## Work to be completed:
Within the records, tally the lines that contain "item" and reply with that number only.

## Excerpted records:

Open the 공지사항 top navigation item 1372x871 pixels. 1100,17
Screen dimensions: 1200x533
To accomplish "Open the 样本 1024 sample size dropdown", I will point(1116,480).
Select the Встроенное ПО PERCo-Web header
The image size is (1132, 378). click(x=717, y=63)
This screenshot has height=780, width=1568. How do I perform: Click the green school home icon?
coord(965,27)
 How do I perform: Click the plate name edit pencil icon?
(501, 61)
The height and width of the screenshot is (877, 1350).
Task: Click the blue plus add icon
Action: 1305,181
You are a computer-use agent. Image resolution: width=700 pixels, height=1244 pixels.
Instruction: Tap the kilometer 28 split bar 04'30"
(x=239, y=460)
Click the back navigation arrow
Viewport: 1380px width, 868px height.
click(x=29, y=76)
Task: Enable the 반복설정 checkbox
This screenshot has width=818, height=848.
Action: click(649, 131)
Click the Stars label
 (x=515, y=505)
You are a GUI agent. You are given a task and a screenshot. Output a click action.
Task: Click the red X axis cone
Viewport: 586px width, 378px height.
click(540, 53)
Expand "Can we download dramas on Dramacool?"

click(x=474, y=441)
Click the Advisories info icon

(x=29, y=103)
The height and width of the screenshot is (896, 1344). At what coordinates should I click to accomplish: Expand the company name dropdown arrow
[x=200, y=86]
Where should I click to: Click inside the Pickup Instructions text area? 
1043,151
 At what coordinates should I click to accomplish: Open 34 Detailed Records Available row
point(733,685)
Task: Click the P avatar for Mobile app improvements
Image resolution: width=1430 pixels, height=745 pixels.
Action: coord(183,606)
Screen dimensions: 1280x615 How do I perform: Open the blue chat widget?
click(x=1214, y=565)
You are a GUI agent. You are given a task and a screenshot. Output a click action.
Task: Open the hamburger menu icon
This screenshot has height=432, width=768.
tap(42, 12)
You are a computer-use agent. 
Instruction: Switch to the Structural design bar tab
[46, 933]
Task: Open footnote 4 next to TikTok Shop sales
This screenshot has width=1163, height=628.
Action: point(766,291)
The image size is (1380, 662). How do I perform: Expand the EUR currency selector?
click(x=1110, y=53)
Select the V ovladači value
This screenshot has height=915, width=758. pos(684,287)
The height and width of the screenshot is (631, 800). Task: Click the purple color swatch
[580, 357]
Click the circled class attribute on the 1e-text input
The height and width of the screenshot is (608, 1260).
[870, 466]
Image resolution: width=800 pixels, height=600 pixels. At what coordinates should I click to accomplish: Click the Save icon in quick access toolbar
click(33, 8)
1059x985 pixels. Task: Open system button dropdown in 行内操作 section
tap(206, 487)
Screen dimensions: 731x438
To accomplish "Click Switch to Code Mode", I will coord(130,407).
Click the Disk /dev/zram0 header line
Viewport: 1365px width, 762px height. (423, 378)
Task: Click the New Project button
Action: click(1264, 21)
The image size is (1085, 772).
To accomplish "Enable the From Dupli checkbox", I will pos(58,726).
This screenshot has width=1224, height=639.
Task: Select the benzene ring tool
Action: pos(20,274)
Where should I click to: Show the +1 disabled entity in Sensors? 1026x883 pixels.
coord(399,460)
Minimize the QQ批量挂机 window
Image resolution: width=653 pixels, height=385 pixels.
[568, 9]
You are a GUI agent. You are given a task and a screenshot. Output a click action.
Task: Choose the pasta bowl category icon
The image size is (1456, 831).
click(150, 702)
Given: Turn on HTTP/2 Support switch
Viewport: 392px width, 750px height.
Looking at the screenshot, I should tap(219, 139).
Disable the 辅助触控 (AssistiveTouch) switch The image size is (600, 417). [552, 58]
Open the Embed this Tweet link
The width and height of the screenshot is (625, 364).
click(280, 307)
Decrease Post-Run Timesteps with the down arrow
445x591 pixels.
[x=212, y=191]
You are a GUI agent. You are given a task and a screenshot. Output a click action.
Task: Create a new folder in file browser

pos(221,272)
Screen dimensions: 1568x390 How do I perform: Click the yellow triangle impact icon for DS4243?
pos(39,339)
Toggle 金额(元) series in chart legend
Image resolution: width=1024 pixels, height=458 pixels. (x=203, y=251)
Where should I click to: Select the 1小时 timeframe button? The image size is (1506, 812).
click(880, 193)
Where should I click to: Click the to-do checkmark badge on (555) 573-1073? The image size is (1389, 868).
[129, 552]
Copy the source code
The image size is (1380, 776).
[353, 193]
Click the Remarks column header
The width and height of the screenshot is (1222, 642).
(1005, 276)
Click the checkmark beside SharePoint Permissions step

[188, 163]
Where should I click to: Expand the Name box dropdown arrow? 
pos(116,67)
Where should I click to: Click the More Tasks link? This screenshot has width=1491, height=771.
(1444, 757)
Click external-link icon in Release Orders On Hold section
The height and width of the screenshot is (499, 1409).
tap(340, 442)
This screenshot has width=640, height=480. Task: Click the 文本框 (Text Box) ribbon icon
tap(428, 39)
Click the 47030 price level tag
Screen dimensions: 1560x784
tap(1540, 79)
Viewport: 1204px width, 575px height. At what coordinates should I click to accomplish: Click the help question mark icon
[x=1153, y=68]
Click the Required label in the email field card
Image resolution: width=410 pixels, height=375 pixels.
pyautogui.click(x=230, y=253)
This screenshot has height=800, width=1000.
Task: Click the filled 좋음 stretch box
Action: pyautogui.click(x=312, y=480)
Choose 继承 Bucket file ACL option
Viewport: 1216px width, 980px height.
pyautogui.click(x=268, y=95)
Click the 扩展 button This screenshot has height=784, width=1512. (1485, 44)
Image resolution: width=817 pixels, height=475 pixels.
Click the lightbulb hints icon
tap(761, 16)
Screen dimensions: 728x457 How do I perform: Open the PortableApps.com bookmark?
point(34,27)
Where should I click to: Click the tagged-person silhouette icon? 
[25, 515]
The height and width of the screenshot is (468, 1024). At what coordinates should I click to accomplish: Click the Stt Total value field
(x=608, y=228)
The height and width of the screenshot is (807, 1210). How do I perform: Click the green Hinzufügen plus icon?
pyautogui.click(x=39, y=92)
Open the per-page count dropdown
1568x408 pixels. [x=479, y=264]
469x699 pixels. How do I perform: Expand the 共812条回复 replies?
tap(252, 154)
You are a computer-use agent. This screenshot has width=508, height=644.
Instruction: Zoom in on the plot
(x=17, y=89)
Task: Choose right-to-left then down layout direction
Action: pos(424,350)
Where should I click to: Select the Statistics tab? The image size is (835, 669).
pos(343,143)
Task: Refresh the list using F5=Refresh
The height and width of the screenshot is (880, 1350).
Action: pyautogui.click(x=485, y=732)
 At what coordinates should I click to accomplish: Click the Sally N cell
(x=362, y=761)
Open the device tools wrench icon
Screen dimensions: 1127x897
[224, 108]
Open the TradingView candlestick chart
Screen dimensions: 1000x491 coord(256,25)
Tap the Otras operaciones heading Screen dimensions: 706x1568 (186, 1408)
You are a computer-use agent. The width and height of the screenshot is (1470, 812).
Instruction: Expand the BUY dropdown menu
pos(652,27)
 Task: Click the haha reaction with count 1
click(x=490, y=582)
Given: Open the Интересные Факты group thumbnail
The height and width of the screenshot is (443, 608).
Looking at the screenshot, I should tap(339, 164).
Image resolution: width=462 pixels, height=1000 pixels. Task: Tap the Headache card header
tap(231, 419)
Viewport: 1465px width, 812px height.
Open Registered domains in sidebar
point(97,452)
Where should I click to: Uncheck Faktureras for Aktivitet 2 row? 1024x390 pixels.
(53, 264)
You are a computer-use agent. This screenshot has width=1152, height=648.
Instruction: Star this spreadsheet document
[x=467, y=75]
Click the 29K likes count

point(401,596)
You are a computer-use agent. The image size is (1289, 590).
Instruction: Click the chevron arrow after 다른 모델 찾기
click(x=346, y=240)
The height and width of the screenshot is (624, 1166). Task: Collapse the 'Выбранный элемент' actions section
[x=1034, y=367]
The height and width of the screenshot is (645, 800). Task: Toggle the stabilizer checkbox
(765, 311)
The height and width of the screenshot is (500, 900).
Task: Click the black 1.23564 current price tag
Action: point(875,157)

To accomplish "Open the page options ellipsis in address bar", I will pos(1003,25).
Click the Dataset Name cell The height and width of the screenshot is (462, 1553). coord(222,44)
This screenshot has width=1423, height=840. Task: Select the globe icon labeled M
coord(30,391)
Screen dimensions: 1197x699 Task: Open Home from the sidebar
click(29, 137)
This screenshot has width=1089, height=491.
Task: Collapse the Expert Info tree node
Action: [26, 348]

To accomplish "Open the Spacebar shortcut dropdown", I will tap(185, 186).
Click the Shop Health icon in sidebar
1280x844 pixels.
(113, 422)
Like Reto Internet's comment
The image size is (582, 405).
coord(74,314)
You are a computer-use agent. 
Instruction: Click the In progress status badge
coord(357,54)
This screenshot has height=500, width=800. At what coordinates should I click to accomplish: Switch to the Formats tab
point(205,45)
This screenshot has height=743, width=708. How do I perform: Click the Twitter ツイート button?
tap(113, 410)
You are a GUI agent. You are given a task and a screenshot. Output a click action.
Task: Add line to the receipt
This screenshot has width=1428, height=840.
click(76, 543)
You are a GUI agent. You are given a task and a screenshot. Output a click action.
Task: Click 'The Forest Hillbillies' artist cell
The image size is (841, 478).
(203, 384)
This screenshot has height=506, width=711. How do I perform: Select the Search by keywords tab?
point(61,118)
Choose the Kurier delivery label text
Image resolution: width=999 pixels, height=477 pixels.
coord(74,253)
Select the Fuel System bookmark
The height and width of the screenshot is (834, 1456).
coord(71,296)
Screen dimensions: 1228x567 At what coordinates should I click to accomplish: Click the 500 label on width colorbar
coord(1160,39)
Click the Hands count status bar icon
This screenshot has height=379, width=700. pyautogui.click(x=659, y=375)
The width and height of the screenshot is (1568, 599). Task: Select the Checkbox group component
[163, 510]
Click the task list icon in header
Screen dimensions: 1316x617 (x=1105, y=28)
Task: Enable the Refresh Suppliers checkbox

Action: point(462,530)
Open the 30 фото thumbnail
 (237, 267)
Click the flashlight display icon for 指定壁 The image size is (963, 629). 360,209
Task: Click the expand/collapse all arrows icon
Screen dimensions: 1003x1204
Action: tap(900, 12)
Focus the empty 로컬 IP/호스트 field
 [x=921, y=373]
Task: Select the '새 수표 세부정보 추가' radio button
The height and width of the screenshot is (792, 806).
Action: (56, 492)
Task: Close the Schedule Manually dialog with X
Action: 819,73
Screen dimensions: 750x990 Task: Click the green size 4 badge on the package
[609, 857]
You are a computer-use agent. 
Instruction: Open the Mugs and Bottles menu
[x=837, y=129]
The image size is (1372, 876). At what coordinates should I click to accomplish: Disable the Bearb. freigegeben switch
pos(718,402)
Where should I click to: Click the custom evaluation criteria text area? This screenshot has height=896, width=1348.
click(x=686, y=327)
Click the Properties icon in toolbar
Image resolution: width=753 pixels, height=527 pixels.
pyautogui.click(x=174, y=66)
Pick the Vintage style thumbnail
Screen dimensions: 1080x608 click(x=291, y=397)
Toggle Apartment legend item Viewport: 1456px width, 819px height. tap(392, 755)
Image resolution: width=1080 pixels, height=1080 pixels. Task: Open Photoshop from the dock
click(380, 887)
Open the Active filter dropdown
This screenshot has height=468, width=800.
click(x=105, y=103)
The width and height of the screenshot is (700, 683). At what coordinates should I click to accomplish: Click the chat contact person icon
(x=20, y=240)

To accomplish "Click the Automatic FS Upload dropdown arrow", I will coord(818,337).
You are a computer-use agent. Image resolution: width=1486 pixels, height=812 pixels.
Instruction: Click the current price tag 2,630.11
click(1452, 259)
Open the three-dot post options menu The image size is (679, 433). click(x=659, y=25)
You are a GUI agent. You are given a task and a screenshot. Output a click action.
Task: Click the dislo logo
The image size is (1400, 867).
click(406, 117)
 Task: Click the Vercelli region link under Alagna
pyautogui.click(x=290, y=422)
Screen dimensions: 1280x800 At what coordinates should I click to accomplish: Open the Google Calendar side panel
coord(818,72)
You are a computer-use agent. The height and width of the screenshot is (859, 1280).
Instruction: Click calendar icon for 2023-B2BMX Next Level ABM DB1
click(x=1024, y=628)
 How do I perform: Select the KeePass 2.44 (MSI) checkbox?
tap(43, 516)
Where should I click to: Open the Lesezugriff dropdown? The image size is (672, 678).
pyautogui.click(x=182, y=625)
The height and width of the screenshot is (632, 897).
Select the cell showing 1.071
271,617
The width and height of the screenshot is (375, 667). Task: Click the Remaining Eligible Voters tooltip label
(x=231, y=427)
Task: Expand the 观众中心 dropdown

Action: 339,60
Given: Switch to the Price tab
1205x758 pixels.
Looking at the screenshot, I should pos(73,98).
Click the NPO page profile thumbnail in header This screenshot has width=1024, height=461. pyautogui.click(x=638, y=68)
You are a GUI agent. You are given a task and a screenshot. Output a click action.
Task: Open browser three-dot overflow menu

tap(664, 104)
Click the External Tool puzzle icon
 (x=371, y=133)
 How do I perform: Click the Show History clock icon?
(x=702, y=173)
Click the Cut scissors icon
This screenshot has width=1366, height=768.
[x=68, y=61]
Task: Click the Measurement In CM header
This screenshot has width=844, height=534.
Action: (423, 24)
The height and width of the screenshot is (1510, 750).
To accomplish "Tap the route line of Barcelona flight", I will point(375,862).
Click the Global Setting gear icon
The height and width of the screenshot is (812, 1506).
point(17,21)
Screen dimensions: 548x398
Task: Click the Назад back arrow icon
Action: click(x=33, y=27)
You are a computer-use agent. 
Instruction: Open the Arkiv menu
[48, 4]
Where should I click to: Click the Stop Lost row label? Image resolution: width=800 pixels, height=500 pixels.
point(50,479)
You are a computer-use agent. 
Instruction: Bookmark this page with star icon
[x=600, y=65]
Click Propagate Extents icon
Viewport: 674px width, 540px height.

## Solution:
2